| Goal |
Set out every one of the rows below as a numbered list, leaving out any blank lines.

● ● ● ● ●

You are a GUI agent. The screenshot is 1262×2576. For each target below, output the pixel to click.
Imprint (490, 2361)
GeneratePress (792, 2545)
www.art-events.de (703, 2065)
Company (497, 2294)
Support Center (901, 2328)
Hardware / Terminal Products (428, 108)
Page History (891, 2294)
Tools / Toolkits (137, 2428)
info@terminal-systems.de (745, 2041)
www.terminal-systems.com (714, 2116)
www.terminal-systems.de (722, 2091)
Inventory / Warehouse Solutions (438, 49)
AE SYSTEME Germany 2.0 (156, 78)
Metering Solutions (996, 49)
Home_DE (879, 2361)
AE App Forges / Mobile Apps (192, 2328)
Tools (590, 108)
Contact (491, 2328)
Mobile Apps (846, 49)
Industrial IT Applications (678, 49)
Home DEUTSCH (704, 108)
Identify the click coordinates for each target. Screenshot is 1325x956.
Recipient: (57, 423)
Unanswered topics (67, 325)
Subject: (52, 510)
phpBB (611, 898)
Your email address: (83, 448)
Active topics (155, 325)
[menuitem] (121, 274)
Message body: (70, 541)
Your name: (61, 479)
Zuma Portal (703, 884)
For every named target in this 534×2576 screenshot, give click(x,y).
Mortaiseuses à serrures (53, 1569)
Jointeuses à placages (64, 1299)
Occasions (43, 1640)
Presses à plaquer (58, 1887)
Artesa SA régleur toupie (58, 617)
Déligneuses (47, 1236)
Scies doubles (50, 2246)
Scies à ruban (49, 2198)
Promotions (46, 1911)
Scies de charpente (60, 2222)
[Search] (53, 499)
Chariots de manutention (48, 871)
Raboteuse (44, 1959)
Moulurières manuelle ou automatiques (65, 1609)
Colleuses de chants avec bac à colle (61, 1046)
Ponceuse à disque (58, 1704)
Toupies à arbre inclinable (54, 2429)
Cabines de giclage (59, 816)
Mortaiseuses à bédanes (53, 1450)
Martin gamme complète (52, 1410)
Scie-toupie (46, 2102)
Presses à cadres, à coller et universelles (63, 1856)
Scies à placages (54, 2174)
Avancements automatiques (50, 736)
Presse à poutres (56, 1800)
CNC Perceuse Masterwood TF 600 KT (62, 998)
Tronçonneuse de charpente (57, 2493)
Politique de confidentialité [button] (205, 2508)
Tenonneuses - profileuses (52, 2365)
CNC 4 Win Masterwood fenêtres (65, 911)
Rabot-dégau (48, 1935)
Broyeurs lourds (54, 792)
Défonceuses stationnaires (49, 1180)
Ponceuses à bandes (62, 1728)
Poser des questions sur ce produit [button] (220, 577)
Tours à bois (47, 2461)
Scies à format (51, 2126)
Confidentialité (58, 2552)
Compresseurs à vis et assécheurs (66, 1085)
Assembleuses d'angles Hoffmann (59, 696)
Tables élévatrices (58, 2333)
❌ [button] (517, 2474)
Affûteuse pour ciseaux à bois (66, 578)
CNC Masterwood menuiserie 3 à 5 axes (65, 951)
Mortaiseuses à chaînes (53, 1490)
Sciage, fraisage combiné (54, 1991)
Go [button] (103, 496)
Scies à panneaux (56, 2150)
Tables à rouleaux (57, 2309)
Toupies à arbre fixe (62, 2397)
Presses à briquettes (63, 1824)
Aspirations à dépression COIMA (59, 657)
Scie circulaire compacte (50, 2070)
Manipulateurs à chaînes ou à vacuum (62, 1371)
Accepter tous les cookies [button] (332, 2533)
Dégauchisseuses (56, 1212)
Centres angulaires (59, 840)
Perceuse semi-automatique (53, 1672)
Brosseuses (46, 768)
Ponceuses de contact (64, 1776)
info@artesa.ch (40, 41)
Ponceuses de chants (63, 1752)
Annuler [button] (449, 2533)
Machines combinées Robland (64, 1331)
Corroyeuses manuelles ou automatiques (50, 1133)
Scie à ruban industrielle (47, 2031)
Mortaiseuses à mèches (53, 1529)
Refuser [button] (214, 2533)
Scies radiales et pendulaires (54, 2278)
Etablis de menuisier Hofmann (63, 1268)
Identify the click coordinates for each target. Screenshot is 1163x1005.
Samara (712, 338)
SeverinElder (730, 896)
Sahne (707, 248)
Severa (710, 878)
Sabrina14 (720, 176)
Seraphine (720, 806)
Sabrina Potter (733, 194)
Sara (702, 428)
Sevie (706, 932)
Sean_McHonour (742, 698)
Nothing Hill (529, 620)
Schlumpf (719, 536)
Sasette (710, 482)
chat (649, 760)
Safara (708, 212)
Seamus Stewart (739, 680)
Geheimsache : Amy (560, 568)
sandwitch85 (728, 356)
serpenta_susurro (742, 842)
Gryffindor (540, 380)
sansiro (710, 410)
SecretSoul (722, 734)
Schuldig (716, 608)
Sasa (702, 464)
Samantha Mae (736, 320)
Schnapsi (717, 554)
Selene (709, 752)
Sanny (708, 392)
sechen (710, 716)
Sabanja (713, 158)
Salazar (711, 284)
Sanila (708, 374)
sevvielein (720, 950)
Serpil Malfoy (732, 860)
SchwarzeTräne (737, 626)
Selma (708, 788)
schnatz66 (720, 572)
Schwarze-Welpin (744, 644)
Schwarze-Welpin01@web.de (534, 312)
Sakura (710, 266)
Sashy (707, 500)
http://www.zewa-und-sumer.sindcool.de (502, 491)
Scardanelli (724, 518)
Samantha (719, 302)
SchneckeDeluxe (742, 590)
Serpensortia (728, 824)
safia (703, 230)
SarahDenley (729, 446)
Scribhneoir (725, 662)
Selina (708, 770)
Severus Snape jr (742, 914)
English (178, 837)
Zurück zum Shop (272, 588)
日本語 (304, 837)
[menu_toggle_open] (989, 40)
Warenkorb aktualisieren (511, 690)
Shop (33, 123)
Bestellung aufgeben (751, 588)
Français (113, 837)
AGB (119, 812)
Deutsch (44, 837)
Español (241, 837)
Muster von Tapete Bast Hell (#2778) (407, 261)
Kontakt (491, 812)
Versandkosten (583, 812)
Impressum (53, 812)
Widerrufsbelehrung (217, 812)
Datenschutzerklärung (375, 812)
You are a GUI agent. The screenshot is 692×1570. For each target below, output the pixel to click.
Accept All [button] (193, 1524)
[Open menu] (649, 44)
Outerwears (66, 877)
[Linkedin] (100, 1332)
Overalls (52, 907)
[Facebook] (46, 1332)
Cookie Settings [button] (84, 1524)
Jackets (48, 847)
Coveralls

● ● ● ● ●

| Result of this task |
1. You are a GUI agent. The screenshot is 1262×2576. For each target below, output the pixel to click.
2. Imprint (490, 2361)
3. GeneratePress (792, 2545)
4. www.art-events.de (703, 2065)
5. Company (497, 2294)
6. Support Center (901, 2328)
7. Hardware / Terminal Products (428, 108)
8. Page History (891, 2294)
9. Tools / Toolkits (137, 2428)
10. info@terminal-systems.de (745, 2041)
11. www.terminal-systems.com (714, 2116)
12. www.terminal-systems.de (722, 2091)
13. Inventory / Warehouse Solutions (438, 49)
14. AE SYSTEME Germany 2.0 (156, 78)
15. Metering Solutions (996, 49)
16. Home_DE (879, 2361)
17. AE App Forges / Mobile Apps (192, 2328)
18. Tools (590, 108)
19. Contact (491, 2328)
20. Mobile Apps (846, 49)
21. Industrial IT Applications (678, 49)
22. Home DEUTSCH (704, 108)
23. Identify the click coordinates for each target. Screenshot is 1325x956.
24. Recipient: (57, 423)
25. Unanswered topics (67, 325)
26. Subject: (52, 510)
27. phpBB (611, 898)
28. Your email address: (83, 448)
29. Active topics (155, 325)
30. [menuitem] (121, 274)
31. Message body: (70, 541)
32. Your name: (61, 479)
33. Zuma Portal (703, 884)
34. For every named target in this 534×2576 screenshot, give click(x,y).
35. Mortaiseuses à serrures (53, 1569)
36. Jointeuses à placages (64, 1299)
37. Occasions (43, 1640)
38. Presses à plaquer (58, 1887)
39. Artesa SA régleur toupie (58, 617)
40. Déligneuses (47, 1236)
41. Scies doubles (50, 2246)
42. Scies à ruban (49, 2198)
43. Promotions (46, 1911)
44. Scies de charpente (60, 2222)
45. [Search] (53, 499)
46. Chariots de manutention (48, 871)
47. Raboteuse (44, 1959)
48. Moulurières manuelle ou automatiques (65, 1609)
49. Colleuses de chants avec bac à colle (61, 1046)
50. Ponceuse à disque (58, 1704)
51. Toupies à arbre inclinable (54, 2429)
52. Cabines de giclage (59, 816)
53. Mortaiseuses à bédanes (53, 1450)
54. Martin gamme complète (52, 1410)
55. Scie-toupie (46, 2102)
56. Presses à cadres, à coller et universelles (63, 1856)
57. Scies à placages (54, 2174)
58. Avancements automatiques (50, 736)
59. Presse à poutres (56, 1800)
60. CNC Perceuse Masterwood TF 600 KT (62, 998)
61. Tronçonneuse de charpente (57, 2493)
62. Politique de confidentialité [button] (205, 2508)
63. Tenonneuses - profileuses (52, 2365)
64. CNC 4 Win Masterwood fenêtres (65, 911)
65. Rabot-dégau (48, 1935)
66. Broyeurs lourds (54, 792)
67. Défonceuses stationnaires (49, 1180)
68. Ponceuses à bandes (62, 1728)
69. Poser des questions sur ce produit [button] (220, 577)
70. Tours à bois (47, 2461)
71. Scies à format (51, 2126)
72. Confidentialité (58, 2552)
73. Compresseurs à vis et assécheurs (66, 1085)
74. Assembleuses d'angles Hoffmann (59, 696)
75. Tables élévatrices (58, 2333)
76. ❌ [button] (517, 2474)
77. Affûteuse pour ciseaux à bois (66, 578)
78. CNC Masterwood menuiserie 3 à 5 axes (65, 951)
79. Mortaiseuses à chaînes (53, 1490)
80. Sciage, fraisage combiné (54, 1991)
81. Go [button] (103, 496)
82. Scies à panneaux (56, 2150)
83. Tables à rouleaux (57, 2309)
84. Toupies à arbre fixe (62, 2397)
85. Presses à briquettes (63, 1824)
86. Aspirations à dépression COIMA (59, 657)
87. Scie circulaire compacte (50, 2070)
88. Manipulateurs à chaînes ou à vacuum (62, 1371)
89. Accepter tous les cookies [button] (332, 2533)
90. Dégauchisseuses (56, 1212)
91. Centres angulaires (59, 840)
92. Perceuse semi-automatique (53, 1672)
93. Brosseuses (46, 768)
94. Ponceuses de contact (64, 1776)
95. info@artesa.ch (40, 41)
96. Ponceuses de chants (63, 1752)
97. Annuler [button] (449, 2533)
98. Machines combinées Robland (64, 1331)
99. Corroyeuses manuelles ou automatiques (50, 1133)
100. Scie à ruban industrielle (47, 2031)
101. Mortaiseuses à mèches (53, 1529)
102. Refuser [button] (214, 2533)
103. Scies radiales et pendulaires (54, 2278)
104. Etablis de menuisier Hofmann (63, 1268)
105. Identify the click coordinates for each target. Screenshot is 1163x1005.
106. Samara (712, 338)
107. SeverinElder (730, 896)
108. Sahne (707, 248)
109. Severa (710, 878)
110. Sabrina14 (720, 176)
111. Seraphine (720, 806)
112. Sabrina Potter (733, 194)
113. Sara (702, 428)
114. Sevie (706, 932)
115. Sean_McHonour (742, 698)
116. Nothing Hill (529, 620)
117. Schlumpf (719, 536)
118. Sasette (710, 482)
119. chat (649, 760)
120. Safara (708, 212)
121. Seamus Stewart (739, 680)
122. Geheimsache : Amy (560, 568)
123. sandwitch85 (728, 356)
124. serpenta_susurro (742, 842)
125. Gryffindor (540, 380)
126. sansiro (710, 410)
127. SecretSoul (722, 734)
128. Schuldig (716, 608)
129. Sasa (702, 464)
130. Samantha Mae (736, 320)
131. Schnapsi (717, 554)
132. Selene (709, 752)
133. Sanny (708, 392)
134. sechen (710, 716)
135. Sabanja (713, 158)
136. Salazar (711, 284)
137. Sanila (708, 374)
138. sevvielein (720, 950)
139. Serpil Malfoy (732, 860)
140. SchwarzeTräne (737, 626)
141. Selma (708, 788)
142. schnatz66 (720, 572)
143. Schwarze-Welpin (744, 644)
144. Schwarze-Welpin01@web.de (534, 312)
145. Sakura (710, 266)
146. Sashy (707, 500)
147. http://www.zewa-und-sumer.sindcool.de (502, 491)
148. Scardanelli (724, 518)
149. Samantha (719, 302)
150. SchneckeDeluxe (742, 590)
151. Serpensortia (728, 824)
152. safia (703, 230)
153. SarahDenley (729, 446)
154. Scribhneoir (725, 662)
155. Selina (708, 770)
156. Severus Snape jr (742, 914)
157. English (178, 837)
158. Zurück zum Shop (272, 588)
159. 日本語 (304, 837)
160. [menu_toggle_open] (989, 40)
161. Warenkorb aktualisieren (511, 690)
162. Shop (33, 123)
163. Bestellung aufgeben (751, 588)
164. Français (113, 837)
165. AGB (119, 812)
166. Deutsch (44, 837)
167. Español (241, 837)
168. Muster von Tapete Bast Hell (#2778) (407, 261)
169. Kontakt (491, 812)
170. Versandkosten (583, 812)
171. Impressum (53, 812)
172. Widerrufsbelehrung (217, 812)
173. Datenschutzerklärung (375, 812)
174. You are a GUI agent. The screenshot is 692×1570. For each target below, output the pixel to click.
175. Accept All [button] (193, 1524)
176. [Open menu] (649, 44)
177. Outerwears (66, 877)
178. [Linkedin] (100, 1332)
179. Overalls (52, 907)
180. [Facebook] (46, 1332)
181. Cookie Settings [button] (84, 1524)
182. Jackets (48, 847)
183. Coveralls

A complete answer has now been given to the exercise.